**What to do**:
a) In the military training excerpt, how far does it say a grenade's blast radius reaches?
b) Repeat part of the military training excerpt word for word, starting at the words "We had bayonet" and ending after "to the sextant!".

**Page excerpt**:
↓

We had bayonet training-"WHAT'S THE SPIRIT OF THE BAYONET!!??" Also trained with the butt strokes. We were told, "If you break the stock of your M-14-don't worry about it!" They wanted to encourage aggresiveness.
 
Technology is a strange yet relentless thing.
Fer instance-there aren't any more mule skinners in the army any more and they do NOT teach you how to use a slide rule in college any more. All fine and dandy but what happens when the electricity goes out! I suspect that even though they teach celestial navigation again they still let them use computers to crunch the numbers! Real celestial navigation would mean having your chart books and doing the number crunching with a pencil and paper. You then use your dividers and parallel ruler to put your position on the chart. Of course us really old guys are still bemoaning the switching over from the astrolabe to the sextant!
As far as hand grenades are concerned, I always thought the german one were easier to trow than the pineapples :D
 
Army basic training didn't drop handgranade and land nav training, they just dropped the pass/fail evaluation. The problem is the tight scheduling of training in basic training and too many trainees were failing and there wasn't enought time to retrain and retest them. It is amazing that a lot of recruits can't throw a granade 15 meters, the blast radius of a granade. Also the Marines dropped passing the combat enduance test as a requirement from the infantry officer course(they just have to do it, passing not required) and marine basic training changed passing 6 out of 9 distance marches to passing 2 out of 3 desinated marches out of the 9. It is all about maintaining a graduation rate instead of qualified graduates.

↑

**Dataset content**:
↓

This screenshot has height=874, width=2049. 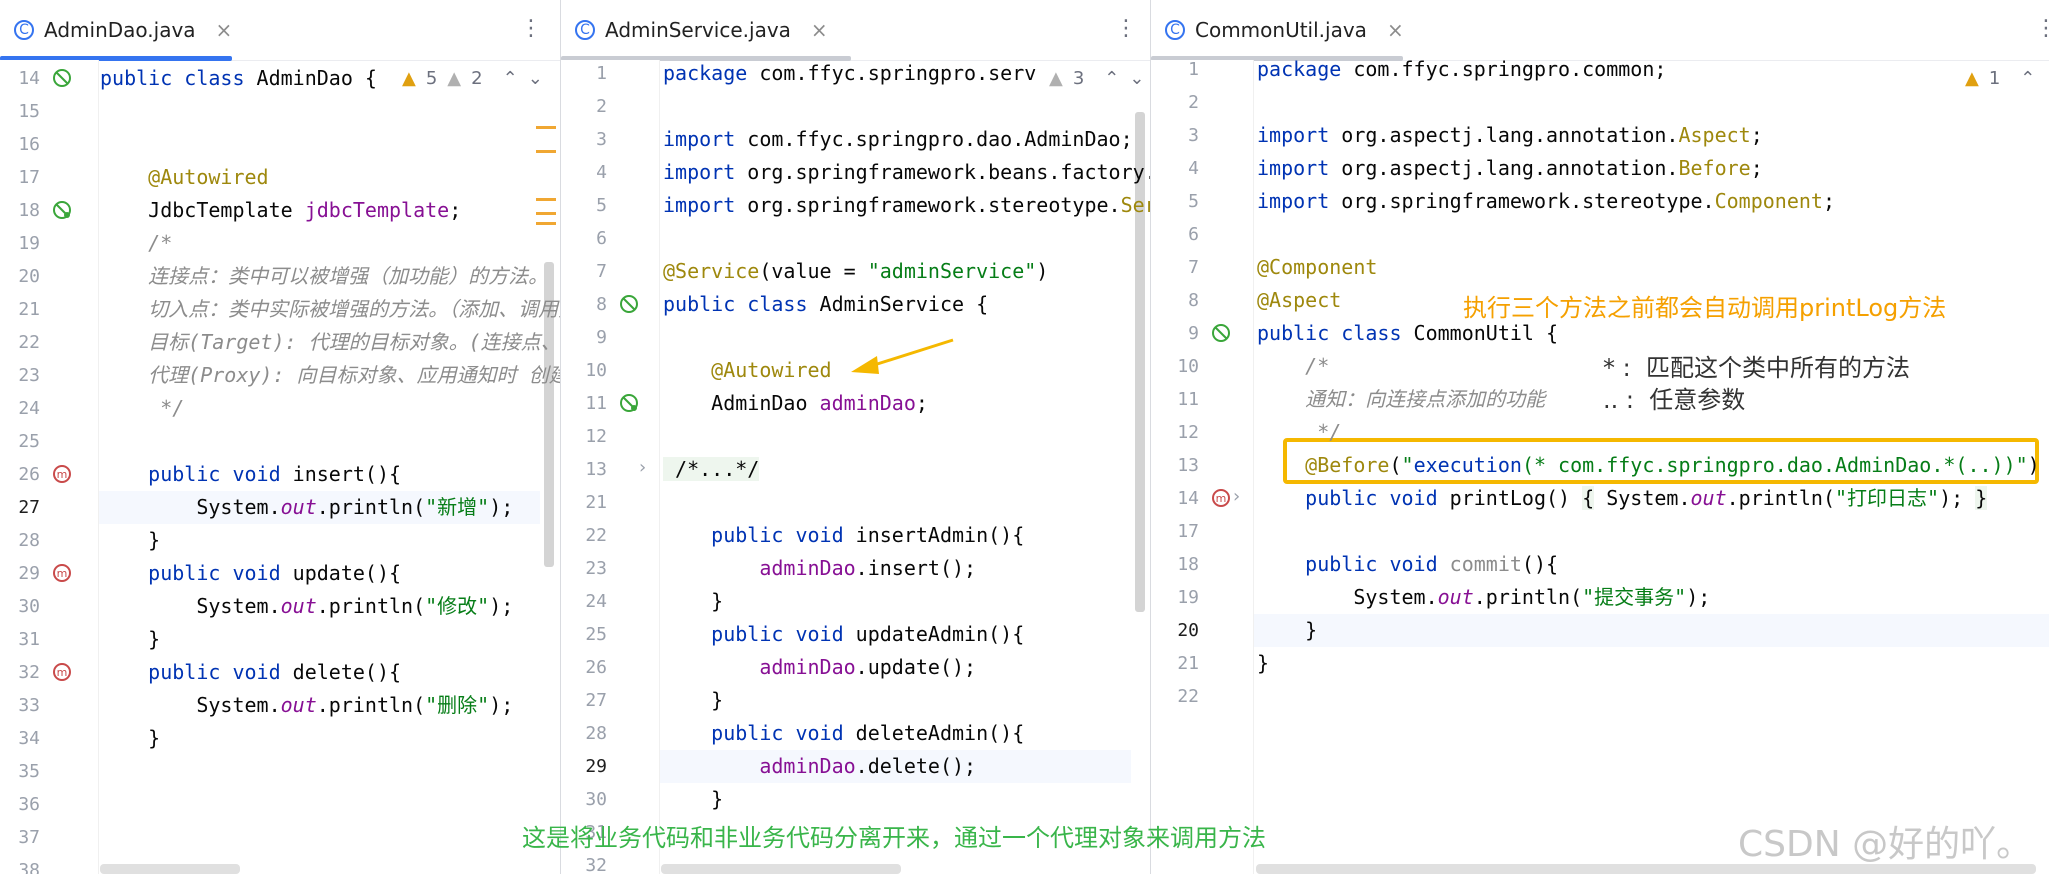 What do you see at coordinates (907, 668) in the screenshot?
I see `code-line: adminDao.update();` at bounding box center [907, 668].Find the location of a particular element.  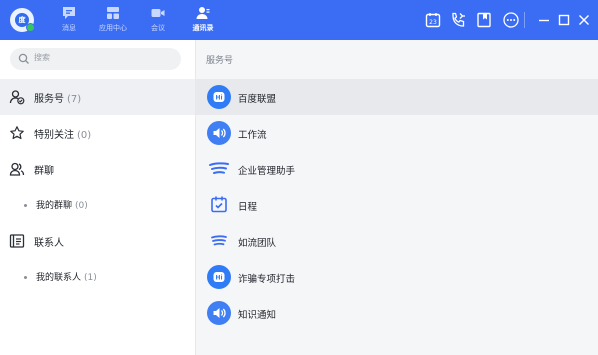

↑

**Solutions in order**:
a) 15 meters

b)
We had bayonet training-"WHAT'S THE SPIRIT OF THE BAYONET!!??" Also trained with the butt strokes. We were told, "If you break the stock of your M-14-don't worry about it!" They wanted to encourage aggresiveness.
 
Technology is a strange yet relentless thing.
Fer instance-there aren't any more mule skinners in the army any more and they do NOT teach you how to use a slide rule in college any more. All fine and dandy but what happens when the electricity goes out! I suspect that even though they teach celestial navigation again they still let them use computers to crunch the numbers! Real celestial navigation would mean having your chart books and doing the number crunching with a pencil and paper. You then use your dividers and parallel ruler to put your position on the chart. Of course us really old guys are still bemoaning the switching over from the astrolabe to the sextant!